━━━ Given data ━━━

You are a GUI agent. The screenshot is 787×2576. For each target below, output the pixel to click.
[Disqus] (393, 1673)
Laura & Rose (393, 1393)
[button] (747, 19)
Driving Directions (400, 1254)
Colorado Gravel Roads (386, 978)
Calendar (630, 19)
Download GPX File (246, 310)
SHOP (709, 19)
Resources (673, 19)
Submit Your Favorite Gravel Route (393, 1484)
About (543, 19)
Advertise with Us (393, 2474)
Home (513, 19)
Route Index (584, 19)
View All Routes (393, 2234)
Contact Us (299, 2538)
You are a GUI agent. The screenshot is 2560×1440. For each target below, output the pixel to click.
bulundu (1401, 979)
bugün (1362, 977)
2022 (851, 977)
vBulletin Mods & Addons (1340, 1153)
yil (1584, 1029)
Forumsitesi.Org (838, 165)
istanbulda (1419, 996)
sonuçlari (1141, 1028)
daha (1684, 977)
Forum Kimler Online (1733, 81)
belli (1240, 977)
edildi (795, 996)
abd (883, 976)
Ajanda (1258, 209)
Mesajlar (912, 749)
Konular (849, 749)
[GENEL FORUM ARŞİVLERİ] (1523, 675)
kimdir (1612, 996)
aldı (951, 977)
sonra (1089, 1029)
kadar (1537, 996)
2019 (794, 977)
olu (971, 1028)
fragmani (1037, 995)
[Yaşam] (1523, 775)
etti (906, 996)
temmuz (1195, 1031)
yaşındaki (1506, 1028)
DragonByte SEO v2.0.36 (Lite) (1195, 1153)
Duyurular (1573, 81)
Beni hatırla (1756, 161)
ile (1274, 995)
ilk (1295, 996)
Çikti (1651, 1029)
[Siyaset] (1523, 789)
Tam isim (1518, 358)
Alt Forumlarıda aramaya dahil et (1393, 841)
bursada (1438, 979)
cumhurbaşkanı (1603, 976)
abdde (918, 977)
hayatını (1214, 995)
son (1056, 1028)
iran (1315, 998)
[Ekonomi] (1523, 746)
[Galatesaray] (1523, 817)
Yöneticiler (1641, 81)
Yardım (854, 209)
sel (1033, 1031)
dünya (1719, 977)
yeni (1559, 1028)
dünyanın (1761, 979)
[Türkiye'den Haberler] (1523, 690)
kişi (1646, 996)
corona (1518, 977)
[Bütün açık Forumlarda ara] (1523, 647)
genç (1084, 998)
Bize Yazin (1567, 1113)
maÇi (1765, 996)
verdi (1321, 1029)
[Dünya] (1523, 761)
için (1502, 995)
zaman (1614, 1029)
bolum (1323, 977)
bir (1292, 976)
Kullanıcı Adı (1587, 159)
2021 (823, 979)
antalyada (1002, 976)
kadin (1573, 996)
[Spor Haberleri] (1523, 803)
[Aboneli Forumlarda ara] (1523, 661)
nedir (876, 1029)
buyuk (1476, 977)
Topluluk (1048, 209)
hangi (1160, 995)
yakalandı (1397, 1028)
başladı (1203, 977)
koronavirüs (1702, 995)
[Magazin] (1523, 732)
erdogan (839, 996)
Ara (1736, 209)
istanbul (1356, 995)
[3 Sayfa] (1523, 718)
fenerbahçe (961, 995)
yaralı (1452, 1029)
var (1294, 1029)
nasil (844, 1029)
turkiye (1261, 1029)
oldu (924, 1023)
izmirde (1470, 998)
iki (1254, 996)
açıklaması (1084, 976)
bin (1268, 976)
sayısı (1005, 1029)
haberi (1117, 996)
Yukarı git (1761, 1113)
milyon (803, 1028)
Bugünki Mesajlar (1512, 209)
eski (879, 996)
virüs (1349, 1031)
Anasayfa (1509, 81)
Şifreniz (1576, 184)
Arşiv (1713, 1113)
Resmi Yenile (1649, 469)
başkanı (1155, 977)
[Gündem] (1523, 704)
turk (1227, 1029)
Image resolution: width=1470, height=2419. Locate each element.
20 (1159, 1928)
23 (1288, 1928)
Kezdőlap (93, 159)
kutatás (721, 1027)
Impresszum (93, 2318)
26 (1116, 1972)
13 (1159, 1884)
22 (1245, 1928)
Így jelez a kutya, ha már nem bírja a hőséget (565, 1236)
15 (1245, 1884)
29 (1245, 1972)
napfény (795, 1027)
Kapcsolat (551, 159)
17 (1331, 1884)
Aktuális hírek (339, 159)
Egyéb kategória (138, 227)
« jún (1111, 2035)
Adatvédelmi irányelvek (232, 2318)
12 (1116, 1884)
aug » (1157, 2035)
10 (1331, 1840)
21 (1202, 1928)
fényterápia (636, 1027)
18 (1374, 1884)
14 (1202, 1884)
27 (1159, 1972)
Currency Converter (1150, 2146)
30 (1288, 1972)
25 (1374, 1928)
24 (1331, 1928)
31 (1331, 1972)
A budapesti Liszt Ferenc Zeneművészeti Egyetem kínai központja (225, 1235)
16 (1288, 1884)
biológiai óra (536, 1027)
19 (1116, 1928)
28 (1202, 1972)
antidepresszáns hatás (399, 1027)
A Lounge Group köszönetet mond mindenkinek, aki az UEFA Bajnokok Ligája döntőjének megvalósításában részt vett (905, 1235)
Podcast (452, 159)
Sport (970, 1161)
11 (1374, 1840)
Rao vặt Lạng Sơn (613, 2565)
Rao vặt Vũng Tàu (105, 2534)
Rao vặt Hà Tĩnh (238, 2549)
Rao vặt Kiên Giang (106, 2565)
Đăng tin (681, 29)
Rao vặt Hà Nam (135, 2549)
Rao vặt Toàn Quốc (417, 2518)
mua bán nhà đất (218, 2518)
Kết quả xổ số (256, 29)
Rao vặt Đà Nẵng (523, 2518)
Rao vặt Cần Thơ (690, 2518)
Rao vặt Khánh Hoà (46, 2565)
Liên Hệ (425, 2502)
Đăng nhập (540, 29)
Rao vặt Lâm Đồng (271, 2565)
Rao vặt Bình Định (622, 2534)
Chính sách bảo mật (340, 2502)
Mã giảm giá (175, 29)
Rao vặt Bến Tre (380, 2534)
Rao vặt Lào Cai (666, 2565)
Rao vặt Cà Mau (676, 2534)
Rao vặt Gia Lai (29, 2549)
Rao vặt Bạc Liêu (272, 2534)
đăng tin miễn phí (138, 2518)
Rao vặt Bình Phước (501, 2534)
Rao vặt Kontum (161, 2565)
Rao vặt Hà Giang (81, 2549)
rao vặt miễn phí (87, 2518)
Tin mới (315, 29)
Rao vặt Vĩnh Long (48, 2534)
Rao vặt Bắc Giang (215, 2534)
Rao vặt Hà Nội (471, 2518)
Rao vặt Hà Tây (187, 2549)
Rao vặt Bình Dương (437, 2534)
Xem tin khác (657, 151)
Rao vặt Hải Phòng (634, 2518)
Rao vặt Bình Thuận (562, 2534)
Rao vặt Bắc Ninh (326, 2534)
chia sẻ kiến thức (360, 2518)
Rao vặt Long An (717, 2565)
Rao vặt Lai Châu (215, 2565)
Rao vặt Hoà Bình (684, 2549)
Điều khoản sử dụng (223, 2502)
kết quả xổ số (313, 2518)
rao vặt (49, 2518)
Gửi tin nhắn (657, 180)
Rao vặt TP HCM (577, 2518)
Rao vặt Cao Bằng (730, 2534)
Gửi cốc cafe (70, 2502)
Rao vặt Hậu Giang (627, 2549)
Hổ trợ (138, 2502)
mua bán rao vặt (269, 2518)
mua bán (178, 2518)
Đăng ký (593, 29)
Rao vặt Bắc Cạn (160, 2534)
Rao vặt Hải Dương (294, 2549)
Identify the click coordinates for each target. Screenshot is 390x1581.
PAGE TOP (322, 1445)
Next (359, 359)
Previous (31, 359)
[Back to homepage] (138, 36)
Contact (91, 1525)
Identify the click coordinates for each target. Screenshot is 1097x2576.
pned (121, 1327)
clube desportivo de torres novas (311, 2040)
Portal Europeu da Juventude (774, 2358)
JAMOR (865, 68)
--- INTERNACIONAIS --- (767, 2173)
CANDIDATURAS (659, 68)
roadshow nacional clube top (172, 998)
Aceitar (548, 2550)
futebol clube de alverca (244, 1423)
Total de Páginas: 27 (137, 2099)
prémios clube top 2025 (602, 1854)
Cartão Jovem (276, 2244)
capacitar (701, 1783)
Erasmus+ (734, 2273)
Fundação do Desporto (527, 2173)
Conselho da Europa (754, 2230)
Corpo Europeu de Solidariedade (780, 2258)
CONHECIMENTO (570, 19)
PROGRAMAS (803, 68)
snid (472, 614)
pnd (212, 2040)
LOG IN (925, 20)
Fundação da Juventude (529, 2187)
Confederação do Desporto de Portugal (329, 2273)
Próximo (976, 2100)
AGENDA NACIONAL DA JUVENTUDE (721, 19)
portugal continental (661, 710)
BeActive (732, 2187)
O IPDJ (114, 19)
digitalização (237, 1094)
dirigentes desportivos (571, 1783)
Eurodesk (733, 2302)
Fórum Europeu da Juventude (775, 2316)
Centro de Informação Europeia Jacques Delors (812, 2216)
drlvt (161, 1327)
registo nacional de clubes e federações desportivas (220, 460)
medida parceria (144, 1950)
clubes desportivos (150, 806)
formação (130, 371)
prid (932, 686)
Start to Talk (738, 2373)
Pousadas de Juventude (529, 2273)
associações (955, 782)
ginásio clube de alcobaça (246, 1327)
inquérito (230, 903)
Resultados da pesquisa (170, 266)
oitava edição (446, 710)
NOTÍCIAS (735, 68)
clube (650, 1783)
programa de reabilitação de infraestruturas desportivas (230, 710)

━━━

Each line from the one with "Centro de Informação" through the end of the records above should be written out exactly. No other line should appear.

Centro de Informação Europeia Jacques Delors (812, 2216)
drlvt (161, 1327)
registo nacional de clubes e federações desportivas (220, 460)
medida parceria (144, 1950)
clubes desportivos (150, 806)
formação (130, 371)
prid (932, 686)
Start to Talk (738, 2373)
Pousadas de Juventude (529, 2273)
associações (955, 782)
ginásio clube de alcobaça (246, 1327)
inquérito (230, 903)
Resultados da pesquisa (170, 266)
oitava edição (446, 710)
NOTÍCIAS (735, 68)
clube (650, 1783)
programa de reabilitação de infraestruturas desportivas (230, 710)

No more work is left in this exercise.